By Marc S. Galella, Esq.
With the coronavirus in the headlines today, a lot of clients are asking whether they need to update their Estate Planning documents which include Last Wills and Testaments, Powers of Attorney and Living Wills. In general, Estate Planning documents do not have to be revised because of age. Rather, they need to be revised when they no longer do what you need them to do. As important as it is to have these Estate Planning documents, it is equally important to keep them up to date.
For example, are the persons who you named to inherit under you will still the persons that you want to inherit? Do you still want all of your children to inherit equally if you made gifts to one of your children during your lifetime? Did you provide for a trust for the benefit of your then minor children and they are now all over the age of 18 years? Do the persons that you named in your Will as the Executor still have the ability to perform the tasks associated with being an Executor? Do you have grandchildren that you want to name in your Will? If those grandchildren are under the age of 18 years, do you want their inheritance held by another person until they reach the age of 18, or maybe even older? Do you have a beneficiary who is receiving government assistance that would be disqualified by receiving an inheritance from you?
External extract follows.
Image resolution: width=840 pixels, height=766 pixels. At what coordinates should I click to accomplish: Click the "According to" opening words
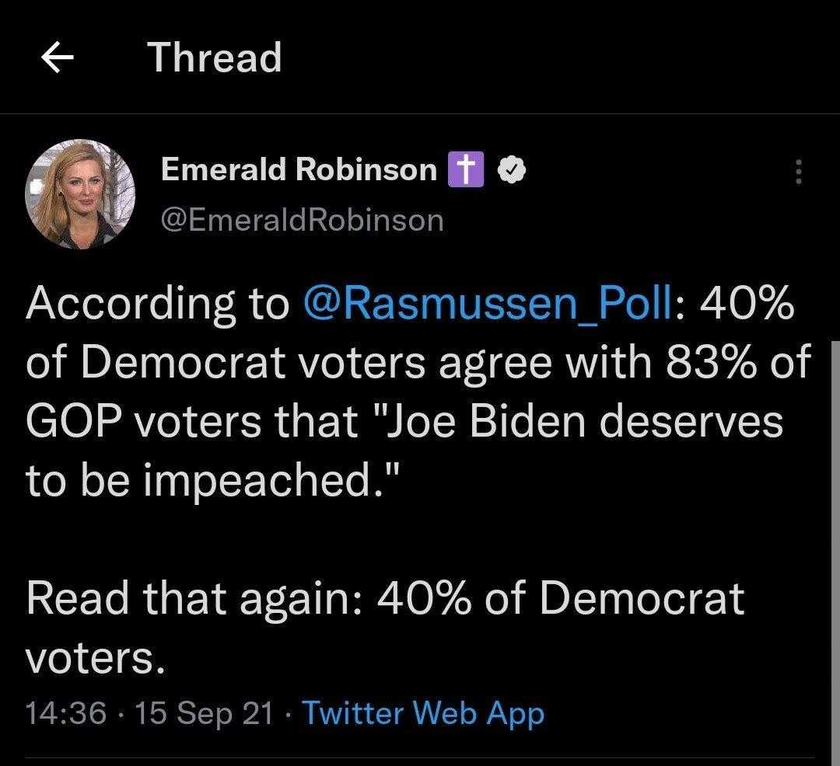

Do you have a Power of Attorney? If so, do the persons named in the Power of Attorney still have the capability to perform the functions as your Attorney in Fact? Does your Power of Attorney list alternates in case the persons you named to act for you are not capable of acting on your behalf?
If you have a Living Will, have you looked at it recently to make sure the decisions you previously made as to life sustaining treatment are still what you want now. Has there been any change in your medical condition that is different now as opposed to when you made you Living Will? Are the persons you named in your Living Will as your Health Care Representatives still the persons that you want? Are they capability of acting in that capacity?
We normally suggest that you take out your Estate Planning documents once a year and read them over to make sure that those documents still do what you remember that they did and what you need them to do now. However, in this time of medical concerns, it is a good idea to review your documents now to make sure you are protected in the event that you should become ill. We further suggest that you read your Estate Planning documents whenever there is a major event in your life such as a birth, death, divorce, change in financial status (you or your beneficiaries) or a change in mental capacity.